Monday, August 18, 2014
Book Spotlight: Ghosts of Gettysburg VII
What lurks on the battlefields of Gettysburg after dark? Does the spirits of those killed in July 1863 rise from their graves and re enact their bloody deaths over and over and over again? There might be something to the ghostly tales author and paranormal researcher Mark Nesbitt suggests in his latest installment in his widely popular Ghosts of Gettysburg series. Nesbitt, a former National Park Service Ranger/Historian began publishing the stories of the ghosts and haunting's of Gettysburg in 1991 and each volume offers its fair number of spine tingling tales. Fans of the series will not be disappointed as the author offers follow up of some of the series classic tales such as the elevator in Gettysburg College's "Old Dorm" which occasionally takes unsuspecting riders into a hellish visit to the past when the doors open, not to the modern world, but to a Civil War hospital. While there are several updates, there are also plenty of new stories that are as intriguing as they are curious. My person favorite was the woman who bought an electronic voice recorder after hearing bangs and knocks in the General Lee suite at the Quality Inn at General Lee's Headquarters to only recieve an EVP (Electronic Voice Phenomenon) of a southern voice saying "General Lee will be with you."

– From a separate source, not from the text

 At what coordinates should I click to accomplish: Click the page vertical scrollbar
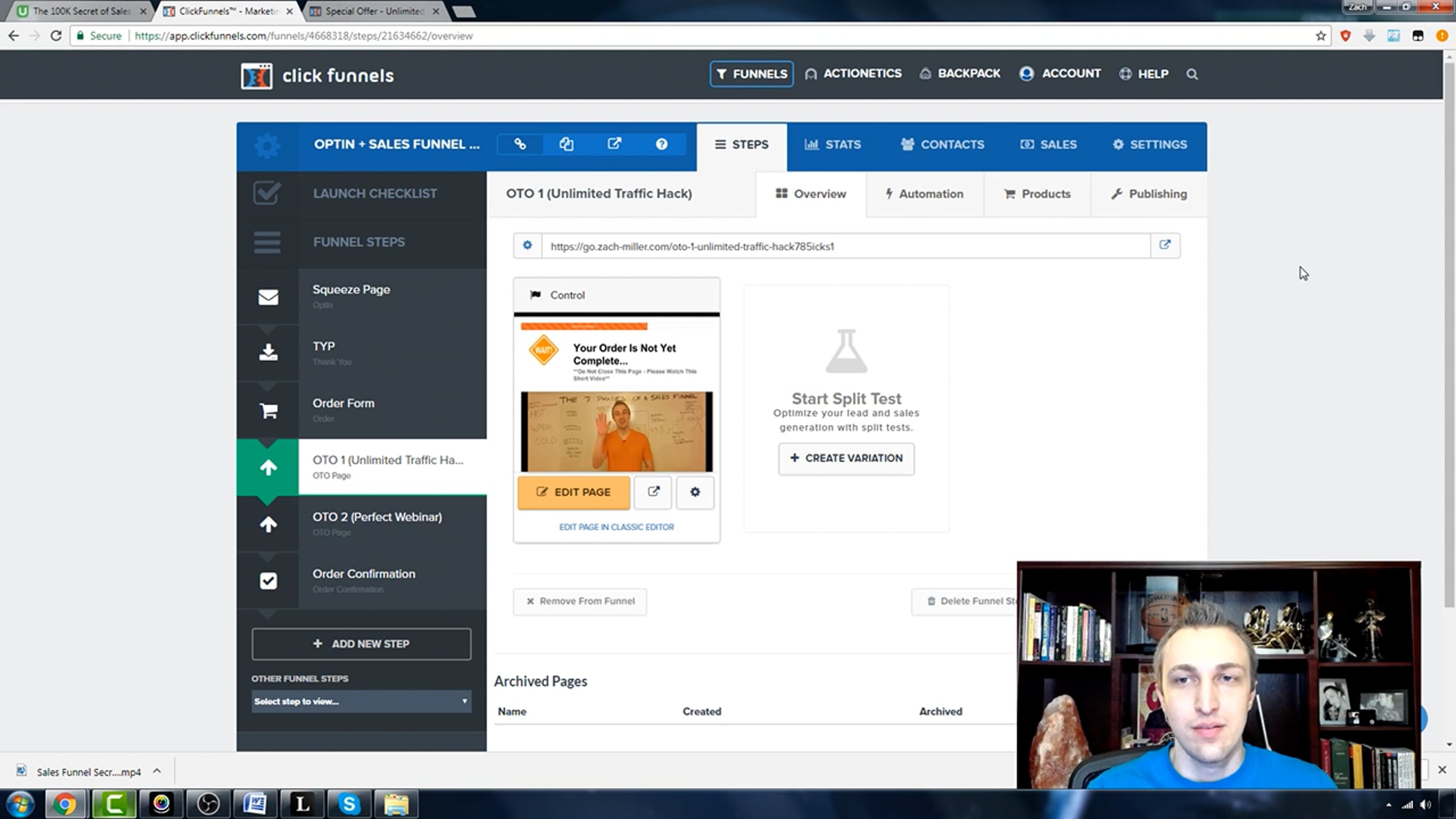1449,334
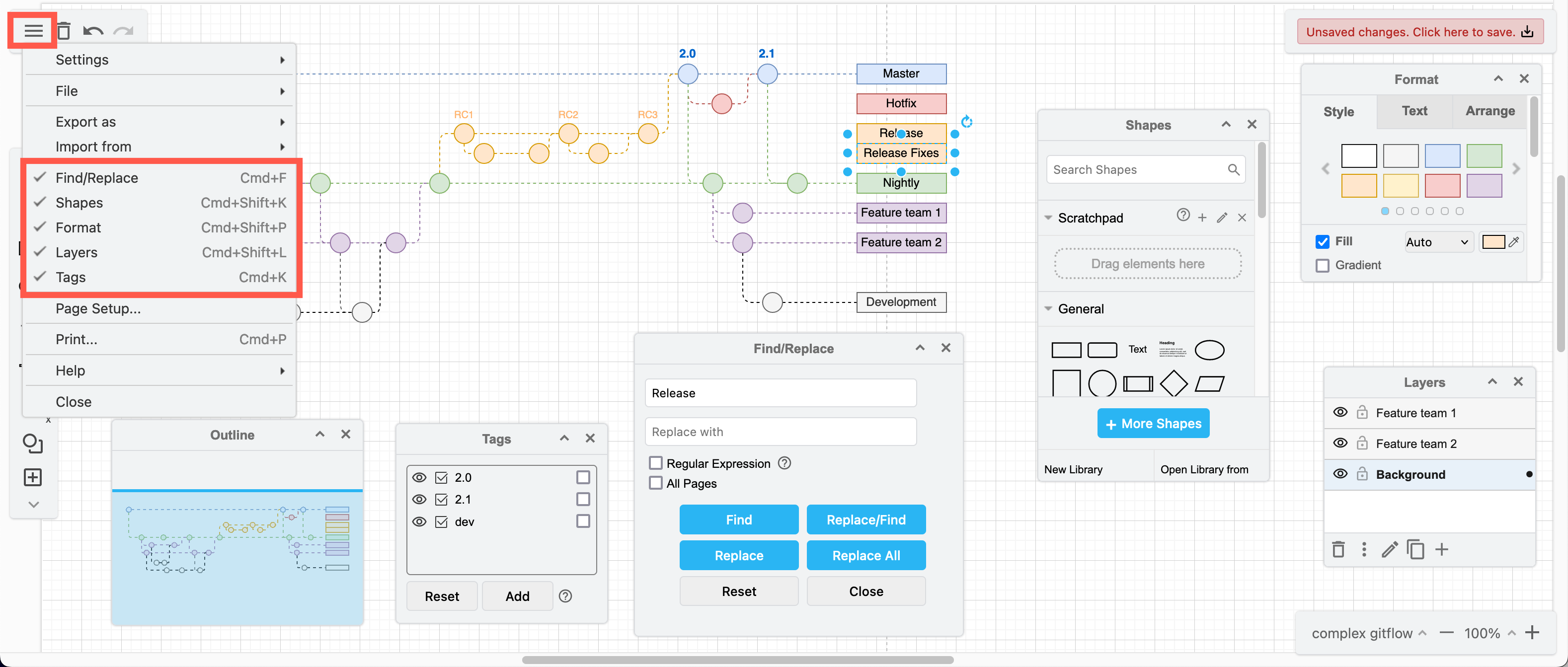
Task: Rename a layer using the edit pencil icon
Action: coord(1390,550)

What stands out in Nesbitt's books that can be found lacking in other books of the topic, is Nesbitt's firm footing as an historian. All the stories and paranormal activity are connected back to the historic record, this helps explain the activity people are witnessing. For example, people for decades have smelled the strong sent of perfume on the main streets of Gettysburg. The activity makes more sense when it is revealed that following the battle the stench of the dead was so overpowering that the ladies of Gettysburg soaked their handkerchief's in perfume to mask the smell. Not only does the reader get a good ghost story, but also a good dose of history in the process! The only place that I disagree with Nesbitt is his claim that the Confederate sharpshooter that accidentally killed Jennie Wade was behind the rubble barricade on Baltimore Street. In my research, I am of the opinion that the shot likely came from the Rupp Tannery, but this is a small disagreement caught by a very picky reader!
A must read for all fans of the paranormal and of the Civil War. I have been a fan of Mark Nesbitt since I first saw him on the History Channel in the 1990s and this volume does not disappoint and I can't wait to see the next installment in the Ghosts of Gettysburg series as the dead have more to tell us!